* **ABOUT THIS EXERCISE**
Copy the records below exactly.

Collected data entries
———
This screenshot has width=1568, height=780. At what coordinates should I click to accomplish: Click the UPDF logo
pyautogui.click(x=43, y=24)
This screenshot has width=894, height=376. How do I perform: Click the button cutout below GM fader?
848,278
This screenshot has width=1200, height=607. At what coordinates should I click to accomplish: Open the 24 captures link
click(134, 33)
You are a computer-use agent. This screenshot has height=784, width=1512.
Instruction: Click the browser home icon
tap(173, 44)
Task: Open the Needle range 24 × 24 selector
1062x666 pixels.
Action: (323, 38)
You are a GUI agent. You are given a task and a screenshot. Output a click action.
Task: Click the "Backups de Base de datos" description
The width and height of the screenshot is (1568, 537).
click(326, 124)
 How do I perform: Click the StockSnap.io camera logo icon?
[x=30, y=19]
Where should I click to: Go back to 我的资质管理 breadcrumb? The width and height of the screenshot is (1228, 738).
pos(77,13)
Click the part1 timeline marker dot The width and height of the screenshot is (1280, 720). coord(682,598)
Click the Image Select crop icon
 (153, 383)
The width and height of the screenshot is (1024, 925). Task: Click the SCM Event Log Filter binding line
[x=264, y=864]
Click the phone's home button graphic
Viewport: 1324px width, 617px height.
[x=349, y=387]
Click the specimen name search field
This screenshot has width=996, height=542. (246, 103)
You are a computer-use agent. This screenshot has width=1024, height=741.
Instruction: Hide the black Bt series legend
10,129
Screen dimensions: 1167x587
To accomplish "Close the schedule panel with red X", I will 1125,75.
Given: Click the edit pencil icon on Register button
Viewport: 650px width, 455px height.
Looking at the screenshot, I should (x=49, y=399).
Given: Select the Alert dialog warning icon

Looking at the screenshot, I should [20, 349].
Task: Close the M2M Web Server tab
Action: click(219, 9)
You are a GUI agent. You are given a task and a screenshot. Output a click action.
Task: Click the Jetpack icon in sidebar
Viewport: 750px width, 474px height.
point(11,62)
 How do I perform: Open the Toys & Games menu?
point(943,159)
———
* **ANSWER SECTION**
This screenshot has width=1568, height=780. At what coordinates should I click to accomplish: Click the UPDF logo
pyautogui.click(x=43, y=24)
This screenshot has width=894, height=376. How do I perform: Click the button cutout below GM fader?
848,278
This screenshot has width=1200, height=607. At what coordinates should I click to accomplish: Open the 24 captures link
click(134, 33)
You are a computer-use agent. This screenshot has height=784, width=1512.
Instruction: Click the browser home icon
tap(173, 44)
Task: Open the Needle range 24 × 24 selector
1062x666 pixels.
Action: (323, 38)
You are a GUI agent. You are given a task and a screenshot. Output a click action.
Task: Click the "Backups de Base de datos" description
The width and height of the screenshot is (1568, 537).
click(326, 124)
 How do I perform: Click the StockSnap.io camera logo icon?
[x=30, y=19]
Where should I click to: Go back to 我的资质管理 breadcrumb? The width and height of the screenshot is (1228, 738).
pos(77,13)
Click the part1 timeline marker dot The width and height of the screenshot is (1280, 720). coord(682,598)
Click the Image Select crop icon
 (153, 383)
The width and height of the screenshot is (1024, 925). Task: Click the SCM Event Log Filter binding line
[x=264, y=864]
Click the phone's home button graphic
Viewport: 1324px width, 617px height.
[x=349, y=387]
Click the specimen name search field
This screenshot has width=996, height=542. (246, 103)
You are a computer-use agent. This screenshot has width=1024, height=741.
Instruction: Hide the black Bt series legend
10,129
Screen dimensions: 1167x587
To accomplish "Close the schedule panel with red X", I will 1125,75.
Given: Click the edit pencil icon on Register button
Viewport: 650px width, 455px height.
Looking at the screenshot, I should (x=49, y=399).
Given: Select the Alert dialog warning icon

Looking at the screenshot, I should [20, 349].
Task: Close the M2M Web Server tab
Action: click(219, 9)
You are a GUI agent. You are given a task and a screenshot. Output a click action.
Task: Click the Jetpack icon in sidebar
Viewport: 750px width, 474px height.
point(11,62)
 How do I perform: Open the Toys & Games menu?
point(943,159)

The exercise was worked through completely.